MVS Center offers service members smooth passage

Monday, October 7, 2019
Penny Watson, Karen Gilbert, Jessica Willis on steps behind Hood House

Penny Watson, Karen Gilbert and Jessica Willis

Karen Gilbert was in the Air Force. Penny Watson served in the Marine Corps and Jessica Willis was deployed to Iraq twice during her time in the Army. She’s working on her Ph.D. in sociology; Watson, on her master’s in public administration. Gilbert got her undergraduate degree here.

The trio's history as members of the military and as UNH students make them the perfect unit to head the university’s Military & Veteran Services (MVS) Center where they work to create community and smooth passage for former and current service members who are pursuing their degrees. Seventy percent of the approximately 400 students MVS works with are veterans, members of the National Guard or reserves. The rest are military dependents using their parents’ military educational benefits. 

The center moved to Hood House in April 2018, into a space with almost twice the square footage of its first home in Thompson Hall, which opened in 2015. Before then there wasn't an office on campus;  questions were answered as they arose and benefits were processed by one person in the Registrar’s Office.

“We’re not advisors, we’re not financial aid experts. But we can make the contacts for our students.'

The new space has a study hall (the computers were bought through a grant from the UNH Parents Association), two private study rooms, a lounge for socializing (outfitted with sofas and recliners donated by Bob’s Discount Furniture and a TV given by a previous staff member) and a game room. There is also a spacious conference room for such things as student presentations, seminars and the occasional potluck. (The Student Armed Forces Association bought the table; the chairs came from the center’s budget.)

“It’s been a long four years from when we got our first space to here, but we are so happy with how far we’ve come, and we are appreciative of how UNH supports our folks,” says Gilbert, director of Military and Veteran Services. “We just want people to know we’re here and ready to help.”

That help includes assisting new students in obtaining their educational benefits and making sure they have the best service-connected disability rating possible. The center also connects students with tutors, career planning services, professional networking opportunities and the Student Armed Forces Association. Orientation programs specific to service members are held fall and spring.  And Green Zone training is offered to faculty and staff to help increase their awareness regarding the issues and concerns student-veterans may face, and the ways the UNH community can support them

“We’ve provided Green Zone training to about 200 faculty so far,” Gilbert says. “It gives them an awareness of what it is like coming from active duty and what veterans might need.

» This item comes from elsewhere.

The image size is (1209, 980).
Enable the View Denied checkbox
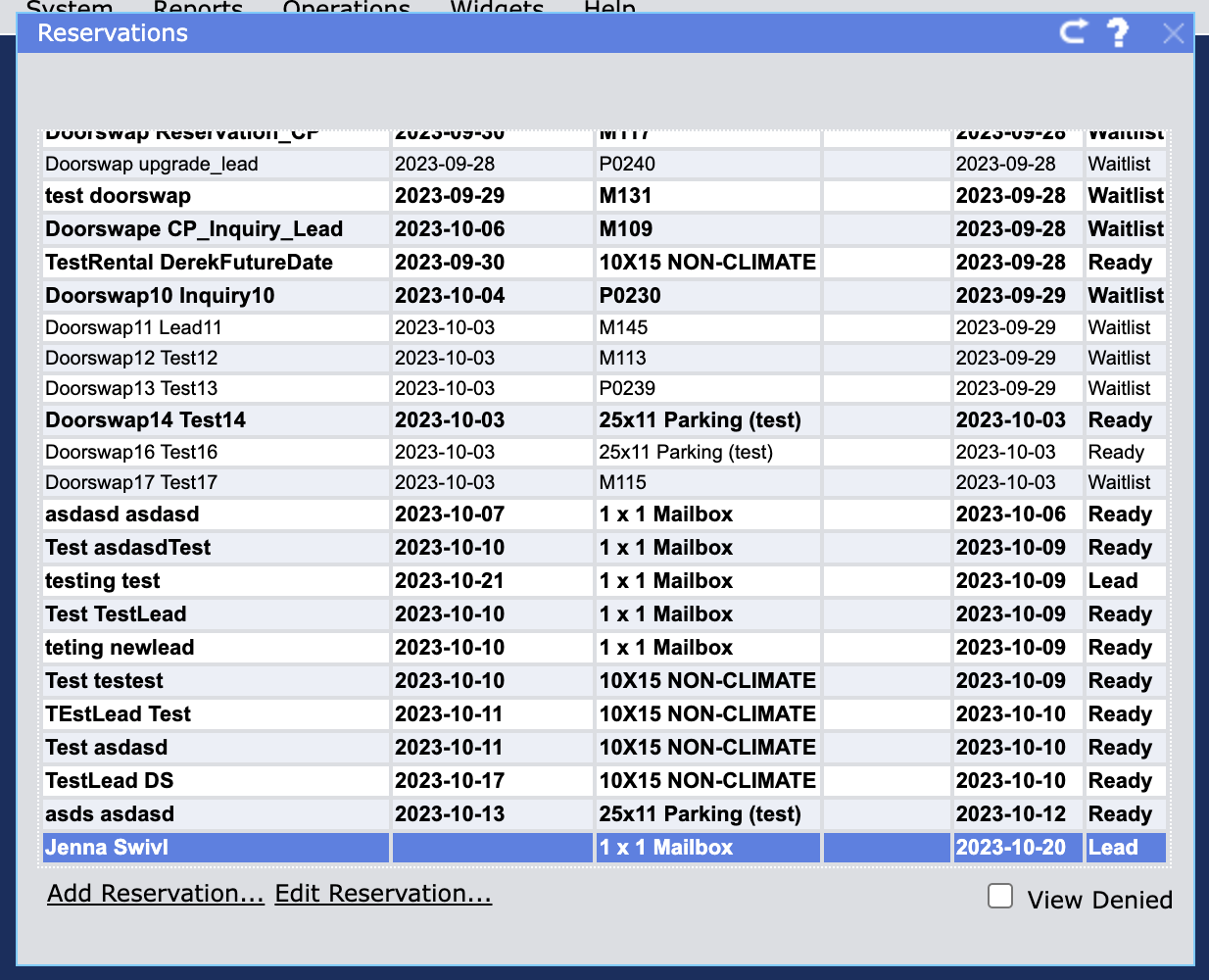1000,896
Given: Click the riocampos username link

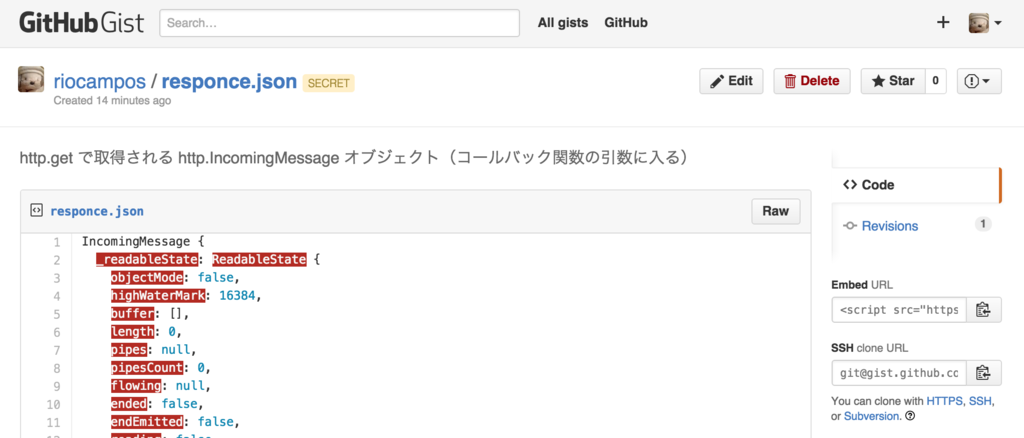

We also advocate for students with their professors when it comes to being out of class for National Guard drills, for example, or other situations.

“We want people to know we’re here,” Willis adds. “In my classes, I’ve talked with professors who didn’t know we existed. We’d love to get more requests for help.”

And then there is UNH Salutes the Troops, a weeklong event that kicks off this year on Nov. 10 with a UNH hockey game, where the servicemen and women will be honored, followed by a series of daily events including free chair massages, a pancake breakfast, 100 free lunches at Holloway Common and a day of free parking in the visitors lot.

Gilbert says she is impressed with how well she and Willis and Watson have meshed, given they have only been working together for a year. But their common goal has made it easy.

“We’re pretty well connected,” Gilbert says. “We’re not advisors, we’re not financial aid experts. But we can make the contacts for our students. We can guide them on things like changing their major, on getting their benefits processed. Whatever we can do to make things go more smoothly — we all do as much as we can.”